§ **Text passage**
/---

Eggman radio sin is an anagram too. Lol it can be made to say any sort of stuff you want it to or that could relate to Egghead's plot with radio waves through a technology that he will steal from Pym in the 80's that Pym uses to control insects. and learns to try to control the population through music by turning the human population into antennas in the Ant Man movie... this doesn't work but killed disco and we hear references to Extremis being used in a similar way because Egghead was working for AIM... LOL now I'm going overboard with my speculation again.
And yeah it can say stuff with the Mandarin too, but my point is we impose meaning on things when we don't have the full contexts. the name can mean anything to anyone now because it's taken on a few meanings, none of which really has anything to do with Iron Man until the band actually reveals it to their families and close friends (people close to them still don't know the true meaning, for all I know it could have originally been Iron Man side gag, or So I egg Mandarin. But the names/ song titles Marvel has chosen, even the band names without scrambling the letters, obviously have certain themes to them in some cases. "ready aim fire" relating to war themes, AWOlnation talking about nations and soldiers going AWOL in the theme the name gets across, and Mandarin obviously has an obsession with Dragons.

\---

§ **Exercise details**
Reproduce the whole passage about anagrams and Marvel band names word for word.

§ **Data segment**

/---

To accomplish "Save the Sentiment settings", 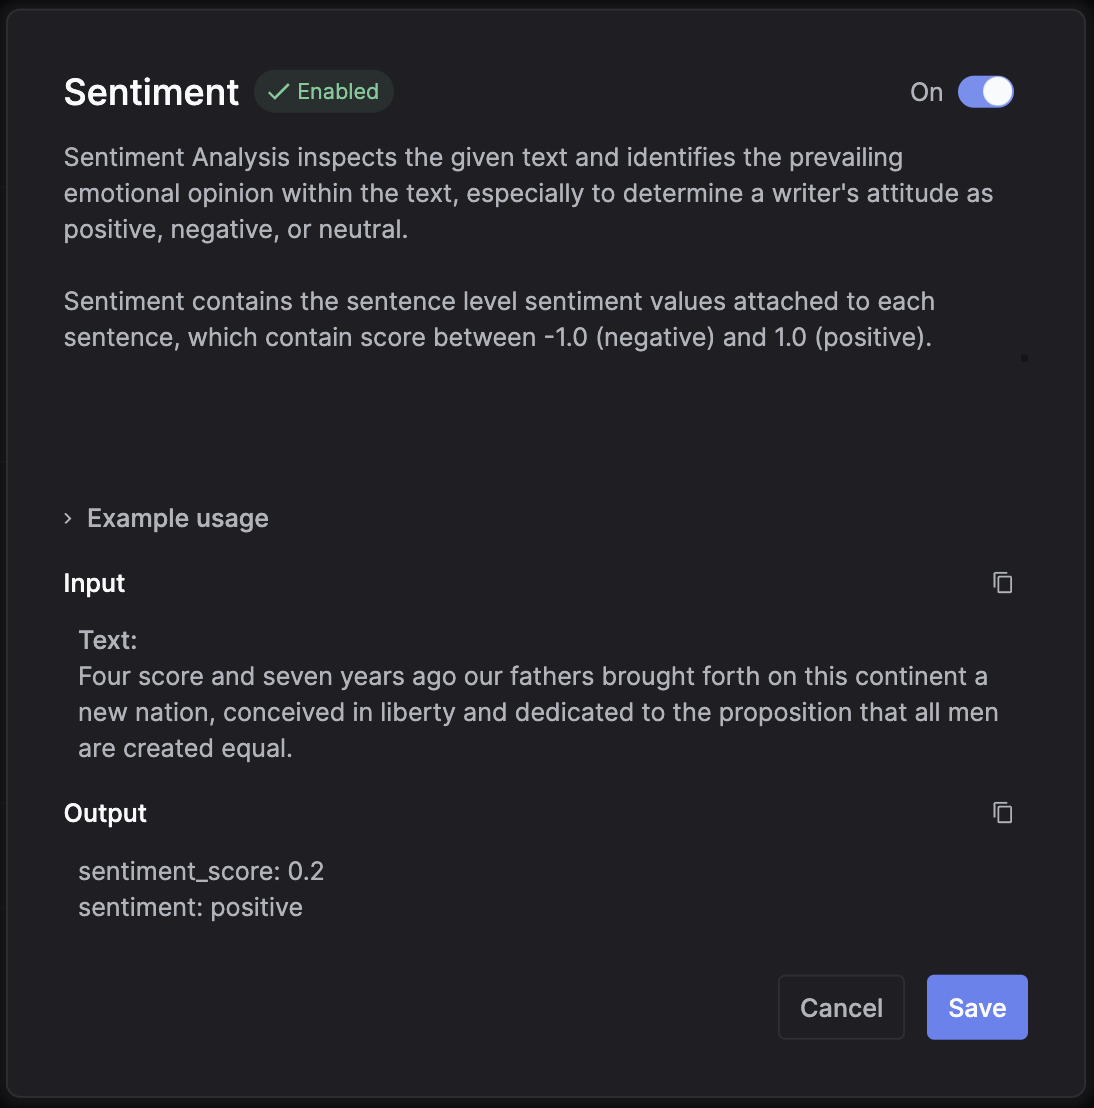I will coord(976,1007).
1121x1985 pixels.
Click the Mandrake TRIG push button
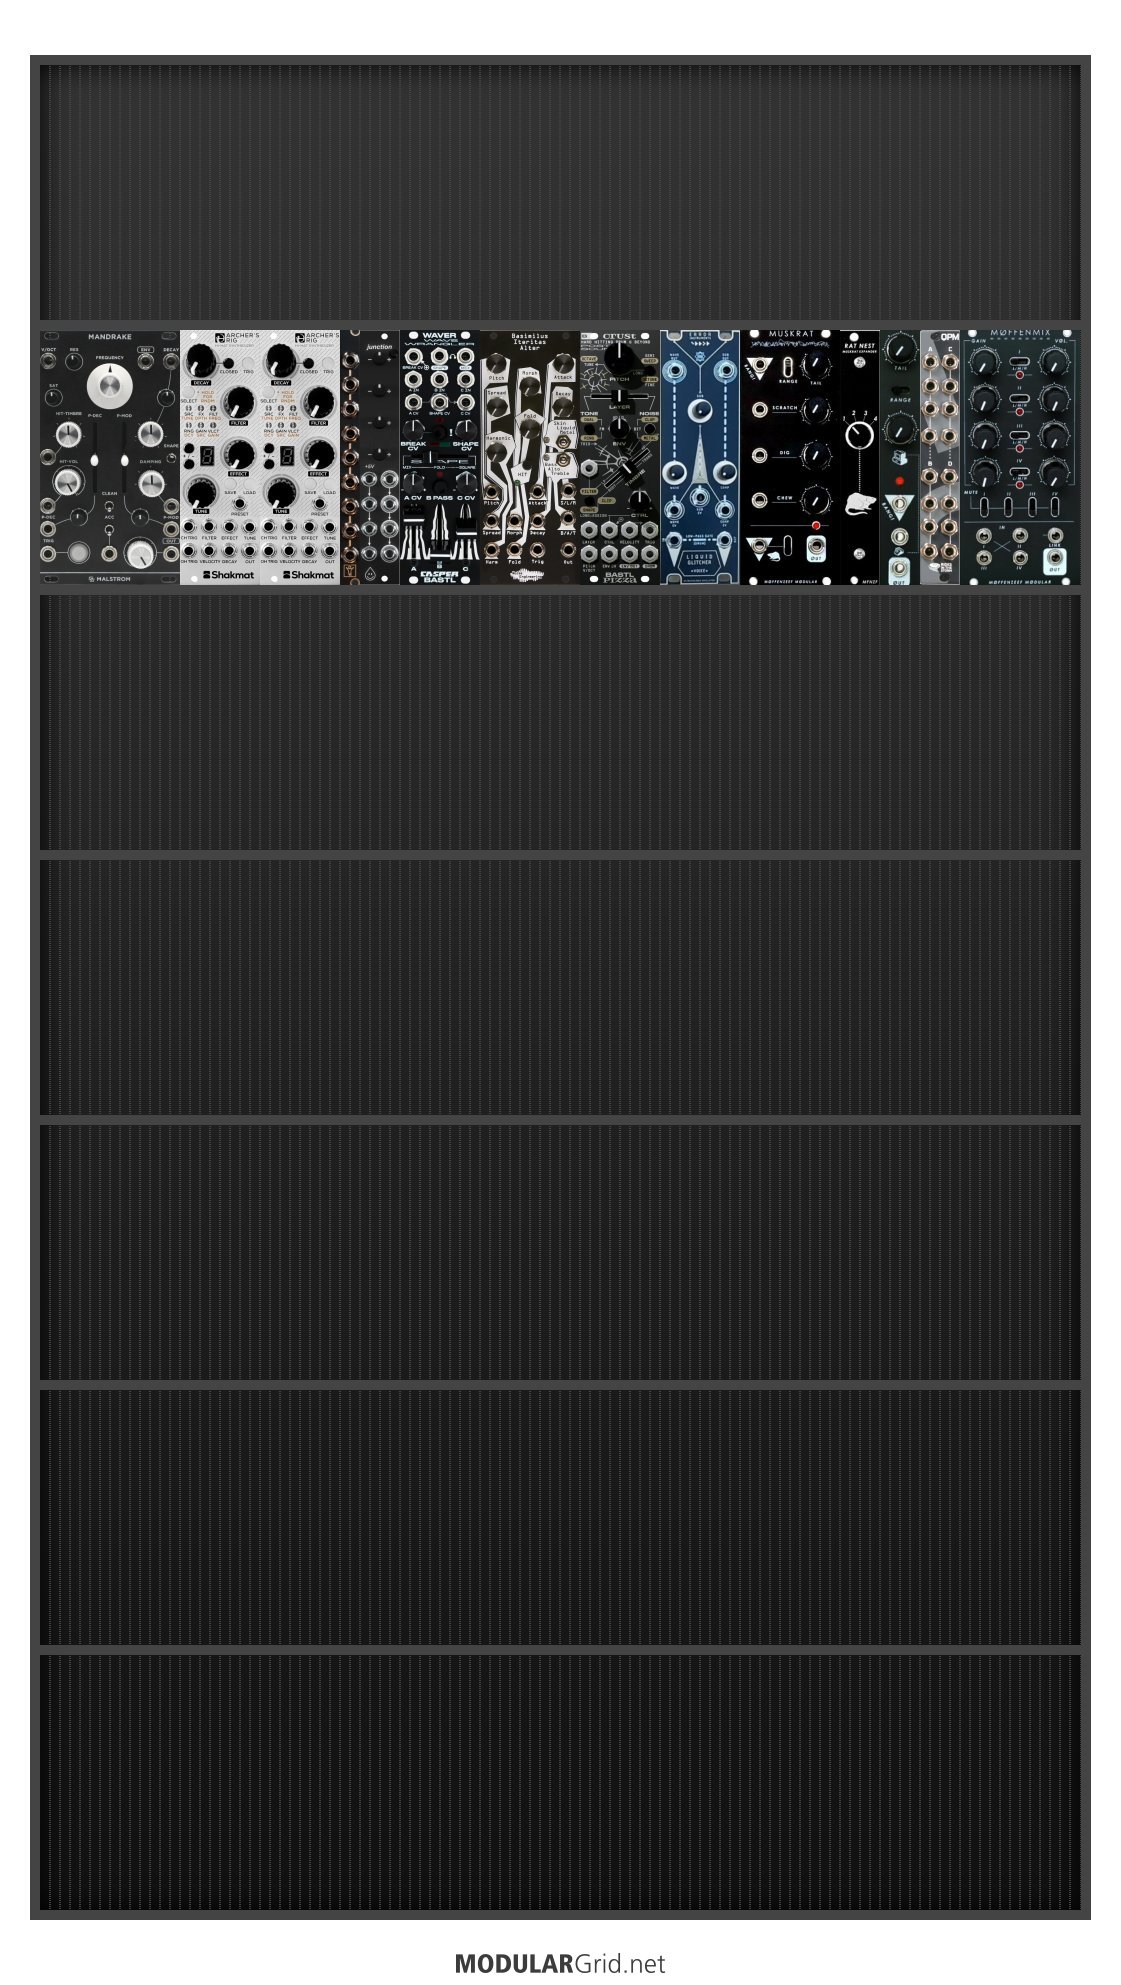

\---

§ **Answer**
Eggman radio sin is an anagram too. Lol it can be made to say any sort of stuff you want it to or that could relate to Egghead's plot with radio waves through a technology that he will steal from Pym in the 80's that Pym uses to control insects. and learns to try to control the population through music by turning the human population into antennas in the Ant Man movie... this doesn't work but killed disco and we hear references to Extremis being used in a similar way because Egghead was working for AIM... LOL now I'm going overboard with my speculation again.
And yeah it can say stuff with the Mandarin too, but my point is we impose meaning on things when we don't have the full contexts. the name can mean anything to anyone now because it's taken on a few meanings, none of which really has anything to do with Iron Man until the band actually reveals it to their families and close friends (people close to them still don't know the true meaning, for all I know it could have originally been Iron Man side gag, or So I egg Mandarin. But the names/ song titles Marvel has chosen, even the band names without scrambling the letters, obviously have certain themes to them in some cases. "ready aim fire" relating to war themes, AWOlnation talking about nations and soldiers going AWOL in the theme the name gets across, and Mandarin obviously has an obsession with Dragons.